(GIVEN TEXT begins)

The majority of men with androgen deficiency may not be receiving treatment despite having sufficient access to care, according to a report in the May 26 issue of Archives of Internal Medicine, one of the JAMA/Archives journals.
Androgen deficiency in men means the body has lower than normal amounts of male hormones, including testosterone, according to background information in the article. Although prescriptions for testosterone therapy for aging men have increased in recent years, treatment patterns for androgen deficiency are not clearly understood in community-dwelling U.S. males.
Susan A. Hall, Ph.D., of New England Research Institutes, Watertown, Mass., and colleagues examined data collected from 1,486 Boston-area men (average age 46.4) from April 2002 to June 2005 to estimate the number of men receiving treatment for androgen deficiency, to explain how treated and untreated men varied in seeking care and to understand potential barriers to health care. Specific symptoms of androgen deficiency include low libido, erectile dysfunction and osteoporosis and less-specific symptoms include sleep disturbance, depressed mood and tiredness.
A total of 97 men met the criteria for having androgen deficiency. Eighty-six men were symptomatic and untreated, and 11 were prescribed testosterone treatment. “Men were using the following: testosterone gel (n=1), testosterone patch (n=3), testosterone cream (n=1), testosterone cypionate [an injectable form of testosterone] (n=1) or unspecified formulations of testosterone (n=5),” the authors write. “All of the unspecified forms of testosterone used were self-reported as administered in intervals defined in weeks, which suggests that these were injectable formulations.”

(GIVEN TEXT ends)
(SUPPLIED DATA begins)

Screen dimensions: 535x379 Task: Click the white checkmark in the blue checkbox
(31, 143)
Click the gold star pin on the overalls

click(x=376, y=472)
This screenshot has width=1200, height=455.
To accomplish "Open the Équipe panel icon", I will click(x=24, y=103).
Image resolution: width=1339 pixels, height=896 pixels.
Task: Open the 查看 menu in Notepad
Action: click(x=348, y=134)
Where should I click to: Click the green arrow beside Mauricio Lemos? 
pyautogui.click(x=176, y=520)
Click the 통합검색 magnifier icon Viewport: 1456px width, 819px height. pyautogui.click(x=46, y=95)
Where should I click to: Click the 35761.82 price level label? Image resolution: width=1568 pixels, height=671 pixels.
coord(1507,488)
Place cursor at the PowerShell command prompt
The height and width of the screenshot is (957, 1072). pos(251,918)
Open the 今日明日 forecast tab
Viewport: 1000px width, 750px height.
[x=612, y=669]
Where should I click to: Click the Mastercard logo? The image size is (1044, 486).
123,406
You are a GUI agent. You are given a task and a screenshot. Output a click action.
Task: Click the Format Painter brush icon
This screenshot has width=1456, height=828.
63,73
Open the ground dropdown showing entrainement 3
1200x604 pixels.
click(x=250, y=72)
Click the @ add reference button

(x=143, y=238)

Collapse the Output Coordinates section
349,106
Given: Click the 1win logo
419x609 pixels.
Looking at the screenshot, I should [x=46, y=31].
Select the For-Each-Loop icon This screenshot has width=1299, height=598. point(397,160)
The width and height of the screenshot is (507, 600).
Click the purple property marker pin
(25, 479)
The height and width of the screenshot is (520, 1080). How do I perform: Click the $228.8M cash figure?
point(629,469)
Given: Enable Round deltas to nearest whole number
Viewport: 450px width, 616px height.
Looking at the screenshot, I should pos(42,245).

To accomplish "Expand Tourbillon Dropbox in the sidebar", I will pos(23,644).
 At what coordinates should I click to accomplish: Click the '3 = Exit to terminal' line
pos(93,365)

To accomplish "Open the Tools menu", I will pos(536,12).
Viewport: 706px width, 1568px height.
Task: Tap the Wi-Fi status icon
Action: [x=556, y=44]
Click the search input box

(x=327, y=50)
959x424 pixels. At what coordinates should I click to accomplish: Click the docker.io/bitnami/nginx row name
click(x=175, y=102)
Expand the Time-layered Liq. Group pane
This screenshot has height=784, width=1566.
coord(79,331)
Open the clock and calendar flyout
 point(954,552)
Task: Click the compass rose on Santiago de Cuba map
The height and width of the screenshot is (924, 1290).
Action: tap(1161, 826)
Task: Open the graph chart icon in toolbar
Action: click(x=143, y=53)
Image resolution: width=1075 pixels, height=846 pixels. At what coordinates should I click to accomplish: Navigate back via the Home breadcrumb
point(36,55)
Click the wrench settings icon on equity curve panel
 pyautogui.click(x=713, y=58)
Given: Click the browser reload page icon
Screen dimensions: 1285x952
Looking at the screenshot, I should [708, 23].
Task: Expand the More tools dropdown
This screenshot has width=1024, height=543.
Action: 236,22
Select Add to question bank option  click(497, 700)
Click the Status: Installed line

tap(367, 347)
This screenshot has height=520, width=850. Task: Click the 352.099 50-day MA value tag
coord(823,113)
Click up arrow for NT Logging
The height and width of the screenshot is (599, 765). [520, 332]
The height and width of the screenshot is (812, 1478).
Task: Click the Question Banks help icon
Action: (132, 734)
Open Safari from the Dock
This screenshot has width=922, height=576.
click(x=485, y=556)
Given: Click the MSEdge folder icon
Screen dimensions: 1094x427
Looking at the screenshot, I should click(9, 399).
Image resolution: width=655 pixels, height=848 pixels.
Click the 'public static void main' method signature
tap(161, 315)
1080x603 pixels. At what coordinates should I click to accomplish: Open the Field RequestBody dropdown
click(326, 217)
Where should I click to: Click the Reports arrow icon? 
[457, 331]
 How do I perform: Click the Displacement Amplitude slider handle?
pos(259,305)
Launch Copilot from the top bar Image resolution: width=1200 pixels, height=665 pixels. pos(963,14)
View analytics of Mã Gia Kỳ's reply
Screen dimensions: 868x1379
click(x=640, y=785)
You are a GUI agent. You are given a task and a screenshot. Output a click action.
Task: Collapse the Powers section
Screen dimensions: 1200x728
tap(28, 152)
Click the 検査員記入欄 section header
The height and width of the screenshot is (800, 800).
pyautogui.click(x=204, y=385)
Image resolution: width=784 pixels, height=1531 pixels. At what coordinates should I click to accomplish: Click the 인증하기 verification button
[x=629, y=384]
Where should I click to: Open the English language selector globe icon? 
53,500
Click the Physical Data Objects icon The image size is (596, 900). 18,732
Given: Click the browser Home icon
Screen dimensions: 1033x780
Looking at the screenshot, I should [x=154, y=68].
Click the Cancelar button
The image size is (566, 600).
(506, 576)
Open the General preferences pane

(SUPPLIED DATA ends)

THINGS TO DO =
1. In the androgen deficiency article, how many men were prescribed testosterone treatment?
2. Continue the androgen deficiency article from the point where it stops.
The items are separate from the androgen deficiency article.

RESPONSES BY TASK =
1. Eleven men were prescribed testosterone treatment.

2.
“Men with untreated androgen deficiency were the most likely of the three groups to have low socioeconomic status, to have no health insurance and to receive primary care in an emergency department or hospital outpatient clinic,” the authors write. However, all men with treated and untreated androgen deficiency were more likely to report receiving regular care than those without the condition and reported visiting their doctor more often throughout the year (with averages of 15.1 visits for those with untreated androgen deficiency, 6.7 visits for those without the condition and 12 visits for those with treated androgen deficiency).
“Under our assumptions, a large majority (87.8 percent) of 97 men in our groups with androgen deficiency were not receiving treatment despite adequate access to care,” the authors conclude. “The reasons for this are unknown but could be due to unrecognized androgen deficiency or unwillingness to prescribe testosterone therapy.”
(Arch Intern Med. 2008;168:1070-1076. Available pre-embargo to the media at www.jamamedia.org.)
Editor’s Note: This study was supported by an unrestricted educational grant to New England Research Institutes (NERI) from GlaxoSmithKline (GSK). The Boston Area Community Health Study is supported by a grant from the National Institute of Diabetes and Digestive and Kidney Diseases. Please see the article for additional information, including other authors, author contributions and affiliations, financial disclosures, funding and support, etc.